▶ [Directions] Rewrite the items starting with the line containing "Task: Tick the Structures gonflables checkbox" and going on through the line containing "Action: pyautogui.click(x=1029, y=863)", replacing "checkbox" with "tick box" and keeping everything else unchanged. Omit the pictures from your answer.

▶ [Extracted data]
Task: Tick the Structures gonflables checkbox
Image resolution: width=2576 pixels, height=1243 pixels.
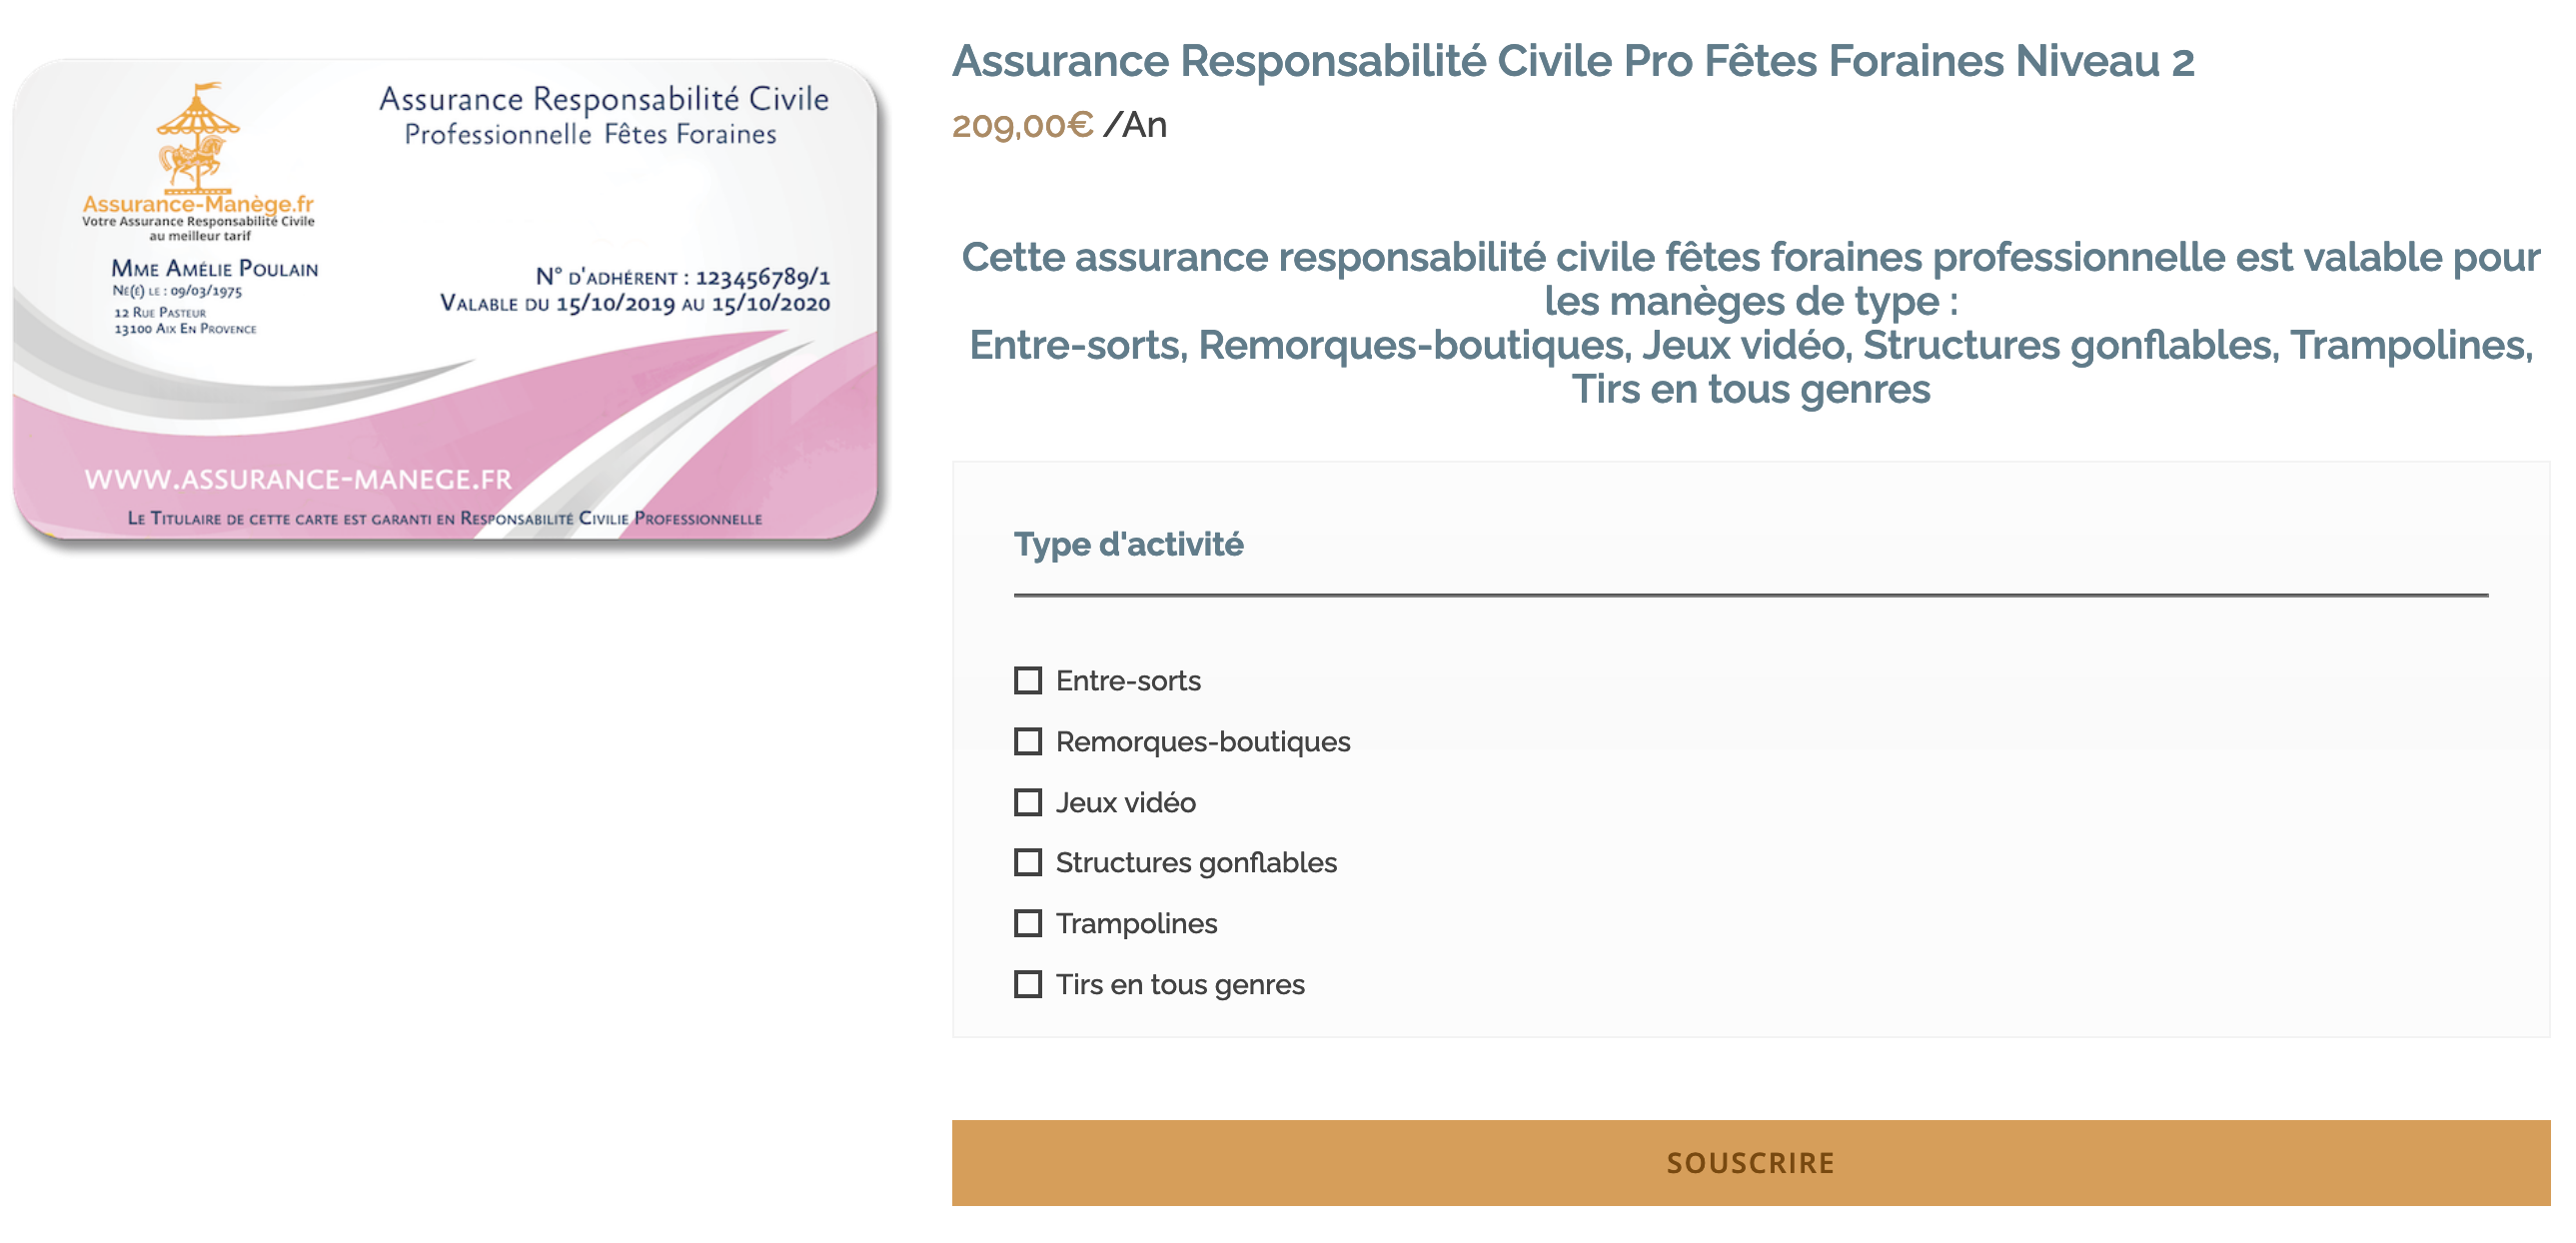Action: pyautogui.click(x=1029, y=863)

==

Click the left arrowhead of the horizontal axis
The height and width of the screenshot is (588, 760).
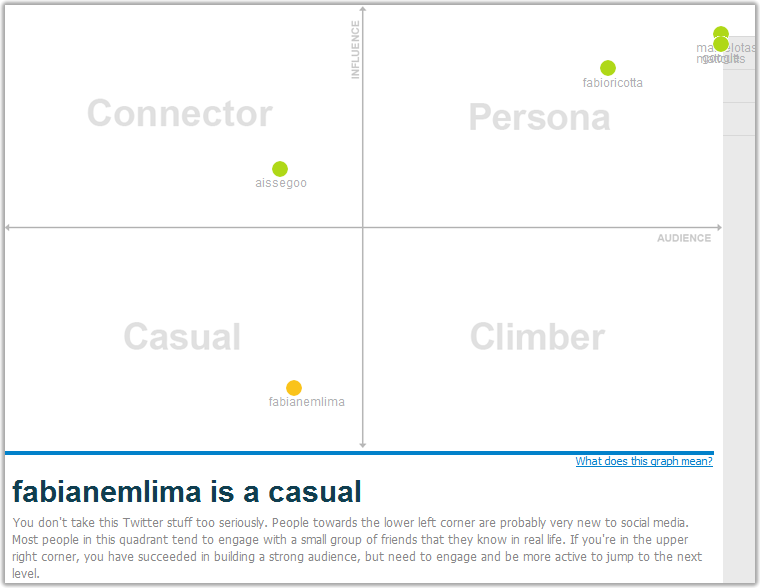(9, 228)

==

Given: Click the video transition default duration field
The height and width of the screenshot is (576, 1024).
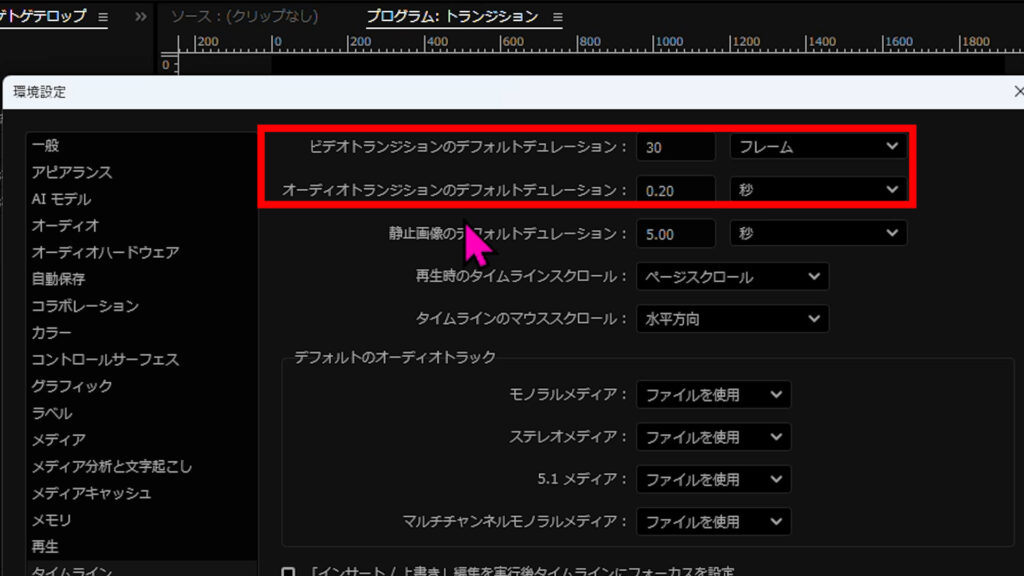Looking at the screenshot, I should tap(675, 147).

▶ [Final answer]
Task: Tick the Structures gonflables tick box
Image resolution: width=2576 pixels, height=1243 pixels.
Action: pyautogui.click(x=1029, y=863)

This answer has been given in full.